Only the wage union can save Europe from total disintegration
Talking about the wage union initiative, Mr Róna said it was the perfect tool for raising awareness of the huge wage gap between western and eastern member states (we must note here that the professor wrongly referred to the opposition party’s initiative as something that was pointless in this form; later on somebody from the audience pointed it out to him - the ed.). The economist busted a myth widely spread by the opponents of the wage union, who claim that the unreasonable wage gap is caused by the low productivity of Eastern Central Europe, including Hungary. As he put it, even though productivity does have a role in wage differences, it does not explain why a Hungarian worker of a multinational company makes 33 per cent of the western wages when the Hungarian productivity reaches 66 per cent of the western one.
He explained that the problem could not be solved immediately and it must be carried out “carefully considering each and every step” but he also stated that “if we fail to do it, Europe will be torn apart”. He concluded that “if Europe is truly a community of destiny, then we cannot allow one person to be paid X while the other is paid nothing.” In Mr Róna’s opinion, what might tear the European Union and the whole continent apart is not the immigration problem but “the silent frustration and anger that just keeps swelling up in so many EU citizens; it is difficult to express and it is very humiliating." He added that people were reluctant to acknowledge that they were humiliated, so they tend to blame scapegoats to vent their anger on; as an example, he cited post-Brexit xenophobia directed at Eastern European workers.

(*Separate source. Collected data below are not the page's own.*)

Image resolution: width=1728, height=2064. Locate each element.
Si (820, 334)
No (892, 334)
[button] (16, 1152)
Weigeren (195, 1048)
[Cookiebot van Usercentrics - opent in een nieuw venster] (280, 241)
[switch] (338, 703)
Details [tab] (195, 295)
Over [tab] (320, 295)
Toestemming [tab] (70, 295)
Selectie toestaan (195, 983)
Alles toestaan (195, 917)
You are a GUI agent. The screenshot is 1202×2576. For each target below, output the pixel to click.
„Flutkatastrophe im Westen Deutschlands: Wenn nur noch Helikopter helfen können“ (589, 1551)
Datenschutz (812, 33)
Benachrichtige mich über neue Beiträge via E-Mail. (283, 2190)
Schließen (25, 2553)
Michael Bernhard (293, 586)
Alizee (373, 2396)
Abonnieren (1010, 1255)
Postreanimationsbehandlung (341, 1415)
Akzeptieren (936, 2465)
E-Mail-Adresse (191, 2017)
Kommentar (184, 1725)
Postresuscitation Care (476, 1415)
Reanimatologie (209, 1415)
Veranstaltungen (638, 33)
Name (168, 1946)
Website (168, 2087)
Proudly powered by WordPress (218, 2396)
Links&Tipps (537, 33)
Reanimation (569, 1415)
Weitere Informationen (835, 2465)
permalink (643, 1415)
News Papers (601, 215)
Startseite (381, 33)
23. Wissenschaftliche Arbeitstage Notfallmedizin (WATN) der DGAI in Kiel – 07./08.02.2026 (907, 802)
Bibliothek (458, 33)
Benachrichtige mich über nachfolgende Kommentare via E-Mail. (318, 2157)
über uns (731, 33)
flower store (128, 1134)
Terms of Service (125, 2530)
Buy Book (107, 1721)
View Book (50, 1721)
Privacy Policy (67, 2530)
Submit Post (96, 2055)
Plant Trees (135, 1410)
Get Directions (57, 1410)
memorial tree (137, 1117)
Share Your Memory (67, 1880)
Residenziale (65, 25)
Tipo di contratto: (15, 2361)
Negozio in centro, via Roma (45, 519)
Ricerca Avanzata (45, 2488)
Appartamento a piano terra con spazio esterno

Talking about the practicality of the wage union, Mr Róna said that the concept was feasible in the long run but it was a substantial process with several preconditions: for example, Hungary should withdraw the one-tier tax system and immediately stop the discrimination of Hungarian enterprises compared to multinational companies. He added that as soon as the big business stopped draining the creative labour force from the Hungarian economy, the pressing shortage of workers would be eliminated and Hungarian enterprises could become competitive, too.
Political creatures and colonialism
Answering a question on Hungary’s economic independence, the professor said: “Viktor Orbán has never attempted to fight colonization, other than with his mouth.” Adding that there was no freedom fight in a country where the Prime Minister and his administration paid multinational companies 4.5 times more than local enterprises for each job created, he pointed out that domestic businesses still had to pay 2.5 times more taxes while, unlike big foreign companies, they were never paid upfront 4-5 years’ worth of employee salaries, from the taxpayers’ money.
“Hungary’s colonization had never reached such a level and magnitude as in the past seven years. (...) This kind of national economic policy is a policy of total dependence,” the professor emphasized, adding that the bad post-Communist economic paradigm of bringing in foreign capital, which Viktor Orbán is a part of, had its roots back in the pre-WW1 period. The audience asked questions about the “new Hungarian billionaires” fattened up by the Fidesz government, such as Lőrinc Mészáros, István Garancsi, Andy Vajna and the others; more specifically, they wanted to know if these individuals could create a strong Hungarian economy and more jobs. Mr Róna’s response was quite clear: “They became billionaires from the taxpayers’ money, (...), they are basically political creatures and not talented, productive entrepreneurs” so they could not drive the Hungarian economy even if they wanted to.